Canadian Journal of Cardiology



      Palpitations in children can be caused by benign or malignant heart rhythms. Documenting the rhythm during symptoms (symptom-rhythm correlation) can be diagnostic but may be challenging to achieve. The AliveCor Kardia monitor is an event recorder developed to detect atrial fibrillation in adults, with its utility in children remaining less rigorously studied. We compared use of the Kardia to the Cardiocall event recorder, our institution’s current standard event recorder for children with palpitations, through a prospective, randomized study of children presenting to pediatric cardiology for investigation of palpitations who require an event recorder for symptom-rhythm correlation.

      Methods and Results

      Pediatric patients were randomized to receiving the Kardia or Cardiocall event recorder for rhythm documentation.
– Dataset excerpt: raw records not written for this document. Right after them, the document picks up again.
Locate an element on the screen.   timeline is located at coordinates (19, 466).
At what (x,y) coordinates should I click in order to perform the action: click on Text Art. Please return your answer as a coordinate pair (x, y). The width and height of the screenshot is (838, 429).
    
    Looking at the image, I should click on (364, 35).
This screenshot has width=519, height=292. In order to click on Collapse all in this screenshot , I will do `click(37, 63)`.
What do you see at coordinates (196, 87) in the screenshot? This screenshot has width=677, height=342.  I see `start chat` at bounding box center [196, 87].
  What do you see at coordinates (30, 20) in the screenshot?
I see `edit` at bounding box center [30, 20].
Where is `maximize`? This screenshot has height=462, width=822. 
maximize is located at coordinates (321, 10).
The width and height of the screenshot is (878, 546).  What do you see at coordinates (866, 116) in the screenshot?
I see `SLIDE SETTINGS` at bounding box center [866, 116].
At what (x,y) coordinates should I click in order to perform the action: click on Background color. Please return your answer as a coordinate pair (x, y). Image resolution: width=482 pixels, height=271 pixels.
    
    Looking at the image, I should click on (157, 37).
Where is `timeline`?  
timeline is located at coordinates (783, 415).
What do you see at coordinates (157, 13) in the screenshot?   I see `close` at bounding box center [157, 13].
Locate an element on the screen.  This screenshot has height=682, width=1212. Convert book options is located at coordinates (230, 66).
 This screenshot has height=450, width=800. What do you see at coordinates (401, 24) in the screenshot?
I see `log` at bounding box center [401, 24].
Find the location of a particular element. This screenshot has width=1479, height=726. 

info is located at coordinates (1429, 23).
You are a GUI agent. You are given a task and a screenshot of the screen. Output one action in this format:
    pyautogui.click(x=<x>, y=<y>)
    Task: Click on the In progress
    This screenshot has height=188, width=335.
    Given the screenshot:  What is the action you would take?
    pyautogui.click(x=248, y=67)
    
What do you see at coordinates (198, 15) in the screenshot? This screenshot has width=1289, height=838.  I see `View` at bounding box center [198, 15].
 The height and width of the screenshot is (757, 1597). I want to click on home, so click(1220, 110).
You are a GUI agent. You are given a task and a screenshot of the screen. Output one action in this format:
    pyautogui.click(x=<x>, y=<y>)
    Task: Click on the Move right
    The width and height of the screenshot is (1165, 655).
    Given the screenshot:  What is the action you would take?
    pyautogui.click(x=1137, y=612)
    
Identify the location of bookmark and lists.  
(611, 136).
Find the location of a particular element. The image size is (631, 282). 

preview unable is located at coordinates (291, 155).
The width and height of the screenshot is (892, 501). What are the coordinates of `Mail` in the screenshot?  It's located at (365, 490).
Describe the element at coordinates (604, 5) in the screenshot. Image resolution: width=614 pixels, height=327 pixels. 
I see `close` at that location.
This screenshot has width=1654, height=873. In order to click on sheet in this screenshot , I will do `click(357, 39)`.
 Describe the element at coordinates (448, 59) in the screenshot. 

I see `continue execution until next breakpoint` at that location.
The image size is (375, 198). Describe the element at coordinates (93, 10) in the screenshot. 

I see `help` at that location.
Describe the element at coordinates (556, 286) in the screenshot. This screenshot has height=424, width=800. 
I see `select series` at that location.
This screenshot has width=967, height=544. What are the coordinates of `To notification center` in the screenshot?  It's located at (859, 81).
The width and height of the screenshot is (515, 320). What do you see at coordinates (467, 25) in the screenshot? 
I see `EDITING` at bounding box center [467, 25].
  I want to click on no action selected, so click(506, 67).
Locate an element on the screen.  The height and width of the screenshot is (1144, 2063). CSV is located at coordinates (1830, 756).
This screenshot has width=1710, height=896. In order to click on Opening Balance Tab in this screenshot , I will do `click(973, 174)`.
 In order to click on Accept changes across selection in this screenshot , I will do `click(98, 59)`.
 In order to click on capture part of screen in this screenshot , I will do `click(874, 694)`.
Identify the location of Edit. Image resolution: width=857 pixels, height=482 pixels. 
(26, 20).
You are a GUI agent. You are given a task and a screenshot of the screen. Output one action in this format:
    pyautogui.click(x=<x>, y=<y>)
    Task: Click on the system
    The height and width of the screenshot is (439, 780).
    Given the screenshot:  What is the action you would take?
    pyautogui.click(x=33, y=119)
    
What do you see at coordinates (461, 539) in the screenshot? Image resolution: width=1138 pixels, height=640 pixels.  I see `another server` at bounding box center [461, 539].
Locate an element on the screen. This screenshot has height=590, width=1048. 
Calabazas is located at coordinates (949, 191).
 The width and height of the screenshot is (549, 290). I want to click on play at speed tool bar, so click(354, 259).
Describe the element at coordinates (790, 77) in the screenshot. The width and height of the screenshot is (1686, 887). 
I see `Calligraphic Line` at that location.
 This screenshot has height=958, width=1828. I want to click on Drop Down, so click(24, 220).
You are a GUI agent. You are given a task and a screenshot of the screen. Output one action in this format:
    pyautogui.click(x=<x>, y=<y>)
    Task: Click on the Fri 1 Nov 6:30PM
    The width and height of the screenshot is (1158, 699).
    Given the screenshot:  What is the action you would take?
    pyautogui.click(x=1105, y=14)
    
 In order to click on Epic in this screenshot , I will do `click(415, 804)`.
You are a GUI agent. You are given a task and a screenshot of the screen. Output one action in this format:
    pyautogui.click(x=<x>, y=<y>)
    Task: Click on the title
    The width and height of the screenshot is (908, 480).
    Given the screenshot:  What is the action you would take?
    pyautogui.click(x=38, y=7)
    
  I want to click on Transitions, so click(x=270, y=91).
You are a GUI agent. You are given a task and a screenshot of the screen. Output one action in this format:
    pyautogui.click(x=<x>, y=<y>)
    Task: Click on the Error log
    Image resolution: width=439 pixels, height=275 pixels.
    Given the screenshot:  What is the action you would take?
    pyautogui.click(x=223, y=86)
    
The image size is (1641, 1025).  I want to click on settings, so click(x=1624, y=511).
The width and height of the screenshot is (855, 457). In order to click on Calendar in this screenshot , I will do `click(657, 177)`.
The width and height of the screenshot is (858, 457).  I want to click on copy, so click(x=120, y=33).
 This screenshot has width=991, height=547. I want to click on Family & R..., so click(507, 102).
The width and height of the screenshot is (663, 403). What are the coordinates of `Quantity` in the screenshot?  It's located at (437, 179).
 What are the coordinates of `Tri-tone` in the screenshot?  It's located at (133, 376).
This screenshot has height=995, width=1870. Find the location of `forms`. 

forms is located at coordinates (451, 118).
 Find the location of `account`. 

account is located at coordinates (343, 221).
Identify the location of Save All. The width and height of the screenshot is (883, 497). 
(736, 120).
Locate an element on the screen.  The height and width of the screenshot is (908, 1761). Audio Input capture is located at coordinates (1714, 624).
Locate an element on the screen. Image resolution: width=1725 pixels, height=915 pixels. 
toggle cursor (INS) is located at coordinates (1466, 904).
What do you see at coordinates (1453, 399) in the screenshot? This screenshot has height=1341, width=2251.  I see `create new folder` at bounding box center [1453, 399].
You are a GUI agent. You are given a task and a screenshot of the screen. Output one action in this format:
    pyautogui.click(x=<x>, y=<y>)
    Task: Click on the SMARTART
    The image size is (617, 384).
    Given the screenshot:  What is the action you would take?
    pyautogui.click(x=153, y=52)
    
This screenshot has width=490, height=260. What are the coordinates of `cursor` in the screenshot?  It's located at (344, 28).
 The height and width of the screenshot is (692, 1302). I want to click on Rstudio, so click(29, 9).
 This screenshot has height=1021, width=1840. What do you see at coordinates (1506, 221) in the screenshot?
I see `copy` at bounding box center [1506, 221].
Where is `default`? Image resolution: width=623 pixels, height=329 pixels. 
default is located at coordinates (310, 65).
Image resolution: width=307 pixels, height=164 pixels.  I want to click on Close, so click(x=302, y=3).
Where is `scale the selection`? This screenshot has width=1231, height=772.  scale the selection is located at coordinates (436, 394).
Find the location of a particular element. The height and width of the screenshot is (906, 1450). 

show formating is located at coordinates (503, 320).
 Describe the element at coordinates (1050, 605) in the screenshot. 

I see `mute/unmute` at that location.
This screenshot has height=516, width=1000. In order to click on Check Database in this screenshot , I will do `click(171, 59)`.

Diagnostic tracings were defined as recording one pathologic arrhythmia or 3 sinus rhythm tracings. We assessed tracing quality, diagnoses obtained, and time to diagnosis between groups. Patients were provided surveys to assess their perceptions of using the devices. Differences between groups were assessed using chi square, Mann-Whitney U, and Fisher exact analysis. Eighty-four participants were enrolled: 43 (51%) receiving Kardia and 41 (49%) Cardiocall devices. There were 148 tracings recorded (84 from Kardia and 64 from Cardiocall devices). Seventy-three (87%) Kardia tracings were of adequate quality for interpretation compared to 58 (91%, p=0.48) from Cardiocall. Diagnostic tracings were achieved in 51% vs 34% (p=0.11) in the Kardia vs Cardiocall group at medians of 15 (6-39) and 8 (3-21) days, respectively (p=0.23). Diagnoses obtained using Kardia vs Cardiocall tracings were sinus rhythm in 67 (80%) vs 57 (81%) tracings, AVRT or AVNRT in 5 (7%) vs 3 (4%), atrial tachycardia in 2 (3%) vs 0, atrial fibrillation in 1 (1%) vs 0, and indeterminate in 3 (4%) vs 6 (9%), respectively. Patients who used the Kardia monitor were more often willing to use the device again (90% vs 42%, p=0.012), with no differences between groups in finding episodes easy to record (74% vs 100%, p=0.13), easy to transmit (79% vs 46%, p=0.11), or overall satisfaction (75 vs 58%, p=0.44).


      Our preliminary data suggest the Kardia device provided adequate quality for rhythm strip interpretation with no difference compared to the standard Cardiocall monitor. Families who used the Kardia monitor were more willing to use the device again which should be considered when a symptom-rhythm correlation is needed.